On 12/07/2022 13:47, Ulrich Mueller wrote:
On Tue, 12 Jul 2022, Michał Górny wrote:

  to the commit message as a separate line.  The sign-off must contain
-the committer's legal name as a natural person, i.e., the name that
-would appear in a government issued document.
+the committer's real name as a natural person, i.e., the name that
+you would use to present yourself to your colleagues.

This is insensitive to people who don't have any colleagues.

The snarkiness of Michał's comment left aside, in general "the name that
you would use to present yourself to your colleagues" won't work. It is
one of the examples in [1]:

| 4. People have, at this point in time, one full name which they go by.
| Not so, even in Western countries, where a woman may choose to retain
| her unmarried name at work (where she is already known by that name),
| and use her husband’s surname on social occasions, and even on legal
| documents such as mortgages and loans.

(IIRC, robbat2 had once pointed me to that document, in the context of
a contributor from South India with a single-letter name.)

Ulrich

[1] 
https://shinesolutions.com/2018/01/08/falsehoods-programmers-believe-about-names-with-examples/

I think this is the third time we've had the "real name" vs "legal name" discussion. I've said it before, and I'll say it again. The "legal name" rule, as it is worded now, has no basis in reality. We do not enforce this, nor could we if we wanted to (unless of course we start requiring scans of e.g. drivers licenses before we accept contributions to Gentoo, which would be stupid). Truth is there is no way for any of us to know if the names we see and use in Gentoo are a persons "legal name".

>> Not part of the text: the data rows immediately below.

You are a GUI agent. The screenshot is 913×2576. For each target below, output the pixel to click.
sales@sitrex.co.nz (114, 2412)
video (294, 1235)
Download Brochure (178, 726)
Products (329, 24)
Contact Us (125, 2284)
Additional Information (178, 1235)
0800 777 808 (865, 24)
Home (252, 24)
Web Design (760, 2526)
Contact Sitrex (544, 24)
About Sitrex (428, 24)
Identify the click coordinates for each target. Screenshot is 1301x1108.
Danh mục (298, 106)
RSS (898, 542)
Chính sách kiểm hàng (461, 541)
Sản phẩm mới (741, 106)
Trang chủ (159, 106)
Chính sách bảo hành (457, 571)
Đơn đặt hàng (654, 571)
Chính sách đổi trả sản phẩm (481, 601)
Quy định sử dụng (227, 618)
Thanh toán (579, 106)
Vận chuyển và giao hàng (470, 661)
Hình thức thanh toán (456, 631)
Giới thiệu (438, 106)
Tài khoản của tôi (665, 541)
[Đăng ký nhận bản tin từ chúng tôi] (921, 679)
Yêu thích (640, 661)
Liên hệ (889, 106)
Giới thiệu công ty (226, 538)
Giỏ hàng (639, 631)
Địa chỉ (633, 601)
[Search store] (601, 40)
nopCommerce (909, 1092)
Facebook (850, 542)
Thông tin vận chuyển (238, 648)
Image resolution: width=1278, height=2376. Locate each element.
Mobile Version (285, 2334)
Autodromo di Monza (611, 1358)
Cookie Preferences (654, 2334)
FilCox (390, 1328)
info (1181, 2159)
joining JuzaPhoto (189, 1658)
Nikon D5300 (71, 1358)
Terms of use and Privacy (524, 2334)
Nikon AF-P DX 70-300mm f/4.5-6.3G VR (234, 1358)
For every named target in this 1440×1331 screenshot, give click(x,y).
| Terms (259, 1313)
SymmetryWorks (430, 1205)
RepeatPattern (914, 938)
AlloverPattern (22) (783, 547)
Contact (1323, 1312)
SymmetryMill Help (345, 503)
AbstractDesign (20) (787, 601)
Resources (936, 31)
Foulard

Anna's wording is better, if only for the reason that it reflects reality better. In practice, all we actually do is apply our (unavoidably) biased 'common sense' to determine if some combination of symbols is, or could be, a "real name". And this is good enough because all we really need is some convenient semi-unique identifier to refer to a person in order to contact them, and to determine who is responsible for what. If "real name" is good enough for Linux why wouldn't it be good enough for us?